▶ [TEXT PASSAGE]:
%%
Last year, OpenAI boasted about a seismic change to its flagship ChatGPT: the chatbot could “now browse the internet to provide you with current and authoritative information, complete with direct links to sources.”
In theory, this is probably a good idea. AI systems like ChatGPT are notorious for making stuff up and ripping off original authors without giving credit, so it makes sense to show where the AI is pulling info from.
But in reality, ChatGPT’s sources are often abysmal. When we quizzed ChatGPT-4o about current events, for instance, it repeatedly cited a sloppy scam news site that deluges the user with fake software updates and virus warnings.
Asked about the life and death of the late William Goines — a Bronze Star and a Navy Commendation Medal recipient who in the early 1960s became the first Black member of the modern-era Navy SEALs — ChatGPT ignored obituaries published by The New York Times and the Washington Post to instead promote an unknown site called County Local News.
If you actually visit the County Local News story recommended by ChatGPT — though we strongly recommend that you don’t — it’ll bring up malicious popups impersonating updates for Adobe Flash Player and other software.
Click the fake update and things get even worse, with the site going full-screen and showing a storm of phony virus notifications using the branding of the antivirus company McAfee.
And if you’re foolish enough to allow notifications from the site, it’ll even start harassing you on your desktop.
%%
Resume the article about ChatGPT citing a scam news site, picking up after its final sentence. The entries that follow have nothing to do with the passage above.

▶ [INFORMATION PROVIDED]:
%%
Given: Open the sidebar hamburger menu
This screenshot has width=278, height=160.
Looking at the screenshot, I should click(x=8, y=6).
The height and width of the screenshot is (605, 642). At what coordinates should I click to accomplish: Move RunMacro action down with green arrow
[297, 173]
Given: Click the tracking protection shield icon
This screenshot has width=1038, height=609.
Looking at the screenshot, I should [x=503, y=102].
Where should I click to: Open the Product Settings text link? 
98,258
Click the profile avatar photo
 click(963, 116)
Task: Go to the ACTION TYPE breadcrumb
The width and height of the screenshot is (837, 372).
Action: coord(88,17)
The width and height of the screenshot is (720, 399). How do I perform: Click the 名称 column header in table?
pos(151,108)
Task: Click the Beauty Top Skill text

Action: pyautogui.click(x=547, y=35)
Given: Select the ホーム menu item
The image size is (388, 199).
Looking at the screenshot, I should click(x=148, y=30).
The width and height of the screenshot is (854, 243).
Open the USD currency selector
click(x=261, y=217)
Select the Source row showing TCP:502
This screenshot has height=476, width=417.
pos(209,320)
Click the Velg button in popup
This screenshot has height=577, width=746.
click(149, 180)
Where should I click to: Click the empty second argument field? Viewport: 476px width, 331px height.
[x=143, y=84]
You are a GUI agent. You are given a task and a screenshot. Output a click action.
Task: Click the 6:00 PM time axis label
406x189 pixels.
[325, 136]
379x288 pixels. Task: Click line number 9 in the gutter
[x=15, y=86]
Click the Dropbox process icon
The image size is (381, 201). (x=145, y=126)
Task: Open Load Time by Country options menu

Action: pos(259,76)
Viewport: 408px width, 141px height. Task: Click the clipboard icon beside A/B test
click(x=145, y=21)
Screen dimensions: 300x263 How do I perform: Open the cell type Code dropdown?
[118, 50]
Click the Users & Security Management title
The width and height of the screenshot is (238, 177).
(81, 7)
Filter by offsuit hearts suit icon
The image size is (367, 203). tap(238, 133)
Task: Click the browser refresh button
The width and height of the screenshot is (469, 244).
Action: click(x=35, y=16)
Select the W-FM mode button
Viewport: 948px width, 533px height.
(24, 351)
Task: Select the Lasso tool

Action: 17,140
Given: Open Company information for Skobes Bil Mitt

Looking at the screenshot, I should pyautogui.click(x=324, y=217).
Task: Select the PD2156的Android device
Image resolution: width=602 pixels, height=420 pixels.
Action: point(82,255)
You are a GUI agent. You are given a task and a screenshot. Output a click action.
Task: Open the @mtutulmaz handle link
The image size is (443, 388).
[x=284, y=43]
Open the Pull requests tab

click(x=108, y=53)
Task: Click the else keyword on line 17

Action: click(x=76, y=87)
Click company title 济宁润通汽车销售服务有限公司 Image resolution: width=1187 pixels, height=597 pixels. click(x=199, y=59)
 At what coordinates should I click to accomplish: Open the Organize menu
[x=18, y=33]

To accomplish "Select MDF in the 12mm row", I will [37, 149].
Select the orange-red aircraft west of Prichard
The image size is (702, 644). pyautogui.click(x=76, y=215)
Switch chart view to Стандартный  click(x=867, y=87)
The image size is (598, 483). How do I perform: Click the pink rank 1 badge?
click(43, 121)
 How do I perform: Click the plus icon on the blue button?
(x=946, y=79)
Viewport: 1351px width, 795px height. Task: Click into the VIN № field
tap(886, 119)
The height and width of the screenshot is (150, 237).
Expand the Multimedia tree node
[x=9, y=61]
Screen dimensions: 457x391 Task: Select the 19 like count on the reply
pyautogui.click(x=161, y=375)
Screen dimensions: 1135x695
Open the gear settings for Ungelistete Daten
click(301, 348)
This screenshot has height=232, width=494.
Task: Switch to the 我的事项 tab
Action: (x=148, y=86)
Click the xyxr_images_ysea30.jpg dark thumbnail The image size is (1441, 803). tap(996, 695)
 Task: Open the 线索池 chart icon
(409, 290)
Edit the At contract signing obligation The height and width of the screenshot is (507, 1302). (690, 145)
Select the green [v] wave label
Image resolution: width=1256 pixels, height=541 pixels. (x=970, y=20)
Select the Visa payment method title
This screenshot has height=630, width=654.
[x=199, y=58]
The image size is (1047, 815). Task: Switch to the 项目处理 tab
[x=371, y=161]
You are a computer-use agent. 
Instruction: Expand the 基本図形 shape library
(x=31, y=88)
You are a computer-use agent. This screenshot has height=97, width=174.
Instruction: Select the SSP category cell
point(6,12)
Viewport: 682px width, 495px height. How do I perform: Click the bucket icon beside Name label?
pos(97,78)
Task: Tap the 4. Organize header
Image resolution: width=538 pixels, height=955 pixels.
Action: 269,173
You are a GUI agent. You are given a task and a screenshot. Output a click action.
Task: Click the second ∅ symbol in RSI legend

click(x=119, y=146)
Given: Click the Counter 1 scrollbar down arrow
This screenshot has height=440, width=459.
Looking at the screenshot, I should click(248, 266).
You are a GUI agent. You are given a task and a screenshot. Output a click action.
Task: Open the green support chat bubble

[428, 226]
%%
▶ [RESULT OF THE EXERCISE]:
In other words, we tried to use ChatGPT as a web-searching news tool — and were sent directly to a scam-ridden, AI-generated slop farm that showed us fake software updates and virus notifications. (ChatGPT also recommended County Local News when asked for information on topics as diverse as the Rodney Vicknair trial and the actress Diane Keaton.)
Mark Stockley, a cybersecurity expert at the anti-malware company Malwarebytes, reviewed Country Local News and said the worst-case scenario from these types of malicious notifications is that users could be tricked into downloading a “Potentially Unwanted Program (PUP), a type of software that they probably don’t want, that might be annoying or hard to remove,” adding that the “PUP might be what they meant to download, a download that’s different from the one they were expecting, or additional unwanted downloads alongside the one they were expecting.”
“In the last 18 months, we have seen a huge surge in malicious advertising (malvertising) as a vector for spreading malware,” he told Futurism. “Criminals take out ads on legitimate ad networks to lure people to fake websites and trick them into downloading malware, thinking it’s a legitimate program.”
“Malvertising mimics well-known brands and is extremely hard to spot,” Stockley continued, “and the criminals who do it are able to abuse the ad networks’ sophisticated targeting controls to make sure that people see fake ads for things they are likely to want.”
To a skeptical human reader, County Local News is obviously covered in red flags. Its design is amateurish and its articles are a word soup of pink slime journalism that sometimes still include chunks of clearly AI-generated responses, like “Norfolk Shooting Update : Please provide more context or clarification for the term ‘identified in’ so that I can generate a relevant response.” It’s even been flagged multiple times by the misinformation watchdog group NewsGuard, which previously discovered OpenAI’s GPT-4 citing a County Local News article pushing false, AI-spun claims related to Israel Prime Minister Benjamin Netanyahu amid Israel’s ongoing war in Gaza.
But to ChatGPT, this AI-generated chum is apparently a preferable source to the New York Times or the Washington Post — giving County Local News an air of legitimacy to ChatGPT users who trust its judgment.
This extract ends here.